Originally, nuns and monks used the gilded edges of frayed and worn-out pages of bibles; cutting them into paper filigrees to use as adornment of religious icons. It was adopted as a cheaper alternative to using real gold or silver metal as ornament. Those who have had the pleasure of seeing the original monastery artworks, remarked that unless you knew beforehand that they were quilled gilded edges of paper, one would simply think the filligrees came from real gold metal.

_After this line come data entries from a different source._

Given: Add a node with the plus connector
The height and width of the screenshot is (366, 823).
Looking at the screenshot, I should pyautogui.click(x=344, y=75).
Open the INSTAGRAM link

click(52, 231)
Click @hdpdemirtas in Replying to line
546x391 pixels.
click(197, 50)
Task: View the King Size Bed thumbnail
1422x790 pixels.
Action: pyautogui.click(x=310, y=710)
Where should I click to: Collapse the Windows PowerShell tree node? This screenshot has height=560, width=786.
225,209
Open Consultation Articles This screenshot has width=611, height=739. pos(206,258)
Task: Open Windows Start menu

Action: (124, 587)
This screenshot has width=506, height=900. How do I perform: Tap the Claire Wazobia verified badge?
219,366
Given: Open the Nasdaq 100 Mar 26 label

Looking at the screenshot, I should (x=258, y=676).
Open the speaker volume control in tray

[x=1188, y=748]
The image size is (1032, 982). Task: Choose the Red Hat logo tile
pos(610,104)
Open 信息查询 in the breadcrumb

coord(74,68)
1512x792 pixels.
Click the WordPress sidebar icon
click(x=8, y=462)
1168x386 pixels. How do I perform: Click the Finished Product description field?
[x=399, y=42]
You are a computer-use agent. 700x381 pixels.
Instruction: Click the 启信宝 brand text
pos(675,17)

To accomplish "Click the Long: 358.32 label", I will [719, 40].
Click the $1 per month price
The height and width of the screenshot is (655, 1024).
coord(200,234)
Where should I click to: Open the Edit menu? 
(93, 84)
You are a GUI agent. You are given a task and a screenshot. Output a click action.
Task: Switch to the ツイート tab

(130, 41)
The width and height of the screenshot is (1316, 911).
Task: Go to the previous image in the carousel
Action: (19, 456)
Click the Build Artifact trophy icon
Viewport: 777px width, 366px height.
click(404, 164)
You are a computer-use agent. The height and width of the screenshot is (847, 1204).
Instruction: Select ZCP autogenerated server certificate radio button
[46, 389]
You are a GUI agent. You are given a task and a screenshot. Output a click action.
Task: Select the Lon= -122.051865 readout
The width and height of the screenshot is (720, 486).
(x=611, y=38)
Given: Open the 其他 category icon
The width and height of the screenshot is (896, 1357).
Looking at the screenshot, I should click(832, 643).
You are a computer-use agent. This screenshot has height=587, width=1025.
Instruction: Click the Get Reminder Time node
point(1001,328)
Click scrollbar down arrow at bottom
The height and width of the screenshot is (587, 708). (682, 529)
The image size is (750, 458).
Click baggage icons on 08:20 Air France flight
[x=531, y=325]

During the 16-17th century Georgian and Regency periods, it was evident that the refined ladies so relished the art of quilling as leisure, and as outlet for their artistic inclinations. They used quilling to display their family’s coat of arms on panels, to decorate storage and jewelry boxes, tea caddies and cabinets; whilst devising different ways of arranging and shaping the rolled, curled, looped, and twisted pieces of paper.
Apparently, the ladies of leisure were delighted to discover their own abilities to create artwork, using only minimum effort and skills.
The Resurgence of Quilling and Its Adaptation in the World of Contemporary Art and Leisure
Quilling today is so much easier to do, because the contemporary world of art and leisure, has a wider range of tools,colorful paper materials, and even applications to offer.
Modern-day quillers can buy an assortment of paper already machine-cut into strips, in different widths, colors, and in varying textures. The choices are limitless, from traditional vellum, to gilded with gold, silver or copper, or in varying shades: graduated, two-toned, pearlized, or with different colors on each side.
Quilling tools now come as precision devices complete with ergonomic handles. Designs can be anything from original ideas, to any of the commercially available ready-to-work-on graphic arts, or any web-based image that catches one’s fancy.
Since contemporary quilling materials have eliminated some of the “hard work,” the only essential elements that modern-day quillers have to supply and apply, are spare time and patience.